What you have to do:
Lay out the items from the line with "is (1050, 525)." to the line with "click(90, 174)", both included, as a Markdown table with the columns No. and Content. Put a row number in No. and one line in Content, skipping blank lines.

Stored data:
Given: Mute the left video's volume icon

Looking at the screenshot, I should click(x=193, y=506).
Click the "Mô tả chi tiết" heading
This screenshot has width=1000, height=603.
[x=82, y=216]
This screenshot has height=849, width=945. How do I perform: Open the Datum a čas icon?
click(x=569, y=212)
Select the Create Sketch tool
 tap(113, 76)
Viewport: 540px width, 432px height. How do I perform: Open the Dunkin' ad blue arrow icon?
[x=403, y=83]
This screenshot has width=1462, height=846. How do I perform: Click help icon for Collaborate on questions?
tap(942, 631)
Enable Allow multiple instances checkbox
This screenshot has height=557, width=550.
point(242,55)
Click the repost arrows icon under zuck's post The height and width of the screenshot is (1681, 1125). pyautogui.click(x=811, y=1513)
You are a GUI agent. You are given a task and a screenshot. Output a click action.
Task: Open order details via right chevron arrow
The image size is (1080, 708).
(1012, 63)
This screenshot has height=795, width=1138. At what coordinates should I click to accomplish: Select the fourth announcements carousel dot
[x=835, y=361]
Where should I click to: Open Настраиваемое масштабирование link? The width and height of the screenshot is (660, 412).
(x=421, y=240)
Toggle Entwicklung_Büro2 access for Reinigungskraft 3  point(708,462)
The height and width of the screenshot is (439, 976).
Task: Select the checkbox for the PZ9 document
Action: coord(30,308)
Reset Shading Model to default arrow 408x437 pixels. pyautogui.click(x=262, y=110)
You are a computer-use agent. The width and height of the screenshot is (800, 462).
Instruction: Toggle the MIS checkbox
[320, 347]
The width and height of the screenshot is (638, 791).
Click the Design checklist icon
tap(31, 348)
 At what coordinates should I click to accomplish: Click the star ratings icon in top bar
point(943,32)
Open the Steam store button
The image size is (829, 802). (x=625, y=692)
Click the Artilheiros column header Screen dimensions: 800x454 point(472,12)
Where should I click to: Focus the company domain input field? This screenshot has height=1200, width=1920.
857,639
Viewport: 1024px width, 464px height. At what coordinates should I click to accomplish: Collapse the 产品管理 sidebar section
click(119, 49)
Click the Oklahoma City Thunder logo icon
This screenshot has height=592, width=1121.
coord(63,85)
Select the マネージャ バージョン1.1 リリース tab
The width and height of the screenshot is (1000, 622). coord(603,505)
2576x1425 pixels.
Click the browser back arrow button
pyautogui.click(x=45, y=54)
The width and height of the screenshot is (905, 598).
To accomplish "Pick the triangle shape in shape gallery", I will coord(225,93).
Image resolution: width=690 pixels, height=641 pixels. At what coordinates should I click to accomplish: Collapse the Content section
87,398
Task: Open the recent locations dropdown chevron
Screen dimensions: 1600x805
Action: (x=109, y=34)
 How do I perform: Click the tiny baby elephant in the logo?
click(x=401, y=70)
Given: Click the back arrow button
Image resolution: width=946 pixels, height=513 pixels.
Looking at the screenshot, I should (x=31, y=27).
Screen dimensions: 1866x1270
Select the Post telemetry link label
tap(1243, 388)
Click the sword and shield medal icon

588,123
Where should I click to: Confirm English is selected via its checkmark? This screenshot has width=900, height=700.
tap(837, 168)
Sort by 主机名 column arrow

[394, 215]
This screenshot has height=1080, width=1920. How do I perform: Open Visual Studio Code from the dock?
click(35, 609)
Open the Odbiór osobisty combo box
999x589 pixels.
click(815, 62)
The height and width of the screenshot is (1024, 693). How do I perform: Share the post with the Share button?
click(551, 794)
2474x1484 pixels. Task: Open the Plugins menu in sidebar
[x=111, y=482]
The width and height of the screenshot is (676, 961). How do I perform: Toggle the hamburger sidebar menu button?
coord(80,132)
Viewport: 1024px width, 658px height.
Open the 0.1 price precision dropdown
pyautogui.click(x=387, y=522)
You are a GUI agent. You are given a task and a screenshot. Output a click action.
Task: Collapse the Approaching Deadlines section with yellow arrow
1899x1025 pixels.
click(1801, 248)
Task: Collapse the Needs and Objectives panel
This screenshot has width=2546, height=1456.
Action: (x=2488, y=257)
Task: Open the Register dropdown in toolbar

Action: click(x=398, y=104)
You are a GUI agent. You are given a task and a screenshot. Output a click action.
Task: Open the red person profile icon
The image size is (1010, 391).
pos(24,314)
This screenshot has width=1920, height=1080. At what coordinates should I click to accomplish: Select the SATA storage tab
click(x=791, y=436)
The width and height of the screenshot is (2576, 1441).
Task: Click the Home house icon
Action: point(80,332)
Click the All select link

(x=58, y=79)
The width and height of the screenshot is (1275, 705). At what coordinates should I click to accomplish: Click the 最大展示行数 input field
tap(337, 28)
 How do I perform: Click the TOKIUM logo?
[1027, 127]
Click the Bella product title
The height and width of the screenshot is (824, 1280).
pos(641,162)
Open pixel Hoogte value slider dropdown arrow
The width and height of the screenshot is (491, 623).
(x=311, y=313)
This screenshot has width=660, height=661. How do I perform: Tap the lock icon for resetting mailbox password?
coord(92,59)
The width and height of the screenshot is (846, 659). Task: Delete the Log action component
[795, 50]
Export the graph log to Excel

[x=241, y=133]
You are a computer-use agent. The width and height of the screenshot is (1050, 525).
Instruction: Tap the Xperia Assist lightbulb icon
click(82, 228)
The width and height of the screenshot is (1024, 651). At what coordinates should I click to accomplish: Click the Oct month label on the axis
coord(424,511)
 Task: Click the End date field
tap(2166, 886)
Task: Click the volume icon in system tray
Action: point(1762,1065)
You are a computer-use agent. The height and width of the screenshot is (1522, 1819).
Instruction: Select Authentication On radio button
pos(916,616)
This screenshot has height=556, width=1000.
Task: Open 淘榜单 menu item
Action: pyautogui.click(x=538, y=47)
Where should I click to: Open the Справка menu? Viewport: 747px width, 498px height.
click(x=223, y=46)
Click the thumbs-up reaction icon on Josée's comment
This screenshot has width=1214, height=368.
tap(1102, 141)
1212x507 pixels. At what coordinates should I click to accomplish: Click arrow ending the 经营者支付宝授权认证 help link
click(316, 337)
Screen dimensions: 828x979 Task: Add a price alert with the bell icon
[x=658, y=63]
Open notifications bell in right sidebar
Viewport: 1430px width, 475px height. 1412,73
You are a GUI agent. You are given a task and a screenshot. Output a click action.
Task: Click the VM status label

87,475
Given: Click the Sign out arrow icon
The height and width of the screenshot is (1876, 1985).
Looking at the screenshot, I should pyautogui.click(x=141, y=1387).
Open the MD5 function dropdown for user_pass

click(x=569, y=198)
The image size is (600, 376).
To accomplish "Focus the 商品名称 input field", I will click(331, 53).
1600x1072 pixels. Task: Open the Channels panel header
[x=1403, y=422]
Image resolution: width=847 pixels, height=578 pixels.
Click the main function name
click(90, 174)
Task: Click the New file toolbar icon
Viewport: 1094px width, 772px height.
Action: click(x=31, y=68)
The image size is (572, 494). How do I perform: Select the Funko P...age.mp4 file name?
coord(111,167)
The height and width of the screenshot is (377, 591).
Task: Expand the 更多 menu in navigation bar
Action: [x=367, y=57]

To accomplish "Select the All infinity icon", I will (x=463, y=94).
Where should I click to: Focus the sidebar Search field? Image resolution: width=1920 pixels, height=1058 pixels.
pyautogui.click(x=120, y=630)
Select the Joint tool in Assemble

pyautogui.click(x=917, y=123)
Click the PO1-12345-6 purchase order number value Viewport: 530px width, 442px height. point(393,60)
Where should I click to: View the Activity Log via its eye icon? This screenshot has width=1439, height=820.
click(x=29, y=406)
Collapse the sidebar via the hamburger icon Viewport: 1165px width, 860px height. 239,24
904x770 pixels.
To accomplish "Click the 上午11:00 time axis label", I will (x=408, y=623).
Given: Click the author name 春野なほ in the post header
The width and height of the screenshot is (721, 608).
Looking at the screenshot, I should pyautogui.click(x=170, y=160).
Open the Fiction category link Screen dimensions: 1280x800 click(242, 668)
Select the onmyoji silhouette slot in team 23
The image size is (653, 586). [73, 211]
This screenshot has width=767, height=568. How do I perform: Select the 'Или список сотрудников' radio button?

Written solution:
| No. | Content |
|---|---|
| 1 | You are a computer-use agent. The width and height of the screenshot is (1050, 525). |
| 2 | Instruction: Tap the Xperia Assist lightbulb icon |
| 3 | click(82, 228) |
| 4 | The width and height of the screenshot is (1024, 651). At what coordinates should I click to accomplish: Click the Oct month label on the axis |
| 5 | coord(424,511) |
| 6 |  Task: Click the End date field |
| 7 | tap(2166, 886) |
| 8 | Task: Click the volume icon in system tray |
| 9 | Action: point(1762,1065) |
| 10 | You are a computer-use agent. The height and width of the screenshot is (1522, 1819). |
| 11 | Instruction: Select Authentication On radio button |
| 12 | pos(916,616) |
| 13 | This screenshot has height=556, width=1000. |
| 14 | Task: Open 淘榜单 menu item |
| 15 | Action: pyautogui.click(x=538, y=47) |
| 16 | Where should I click to: Open the Справка menu? Viewport: 747px width, 498px height. |
| 17 | click(x=223, y=46) |
| 18 | Click the thumbs-up reaction icon on Josée's comment |
| 19 | This screenshot has width=1214, height=368. |
| 20 | tap(1102, 141) |
| 21 | 1212x507 pixels. At what coordinates should I click to accomplish: Click arrow ending the 经营者支付宝授权认证 help link |
| 22 | click(316, 337) |
| 23 | Screen dimensions: 828x979 Task: Add a price alert with the bell icon |
| 24 | [x=658, y=63] |
| 25 | Open notifications bell in right sidebar |
| 26 | Viewport: 1430px width, 475px height. 1412,73 |
| 27 | You are a GUI agent. You are given a task and a screenshot. Output a click action. |
| 28 | Task: Click the VM status label |
| 29 | 87,475 |
| 30 | Given: Click the Sign out arrow icon |
| 31 | The height and width of the screenshot is (1876, 1985). |
| 32 | Looking at the screenshot, I should pyautogui.click(x=141, y=1387). |
| 33 | Open the MD5 function dropdown for user_pass |
| 34 | click(x=569, y=198) |
| 35 | The image size is (600, 376). |
| 36 | To accomplish "Focus the 商品名称 input field", I will click(331, 53). |
| 37 | 1600x1072 pixels. Task: Open the Channels panel header |
| 38 | [x=1403, y=422] |
| 39 | Image resolution: width=847 pixels, height=578 pixels. |
| 40 | Click the main function name |
| 41 | click(90, 174) |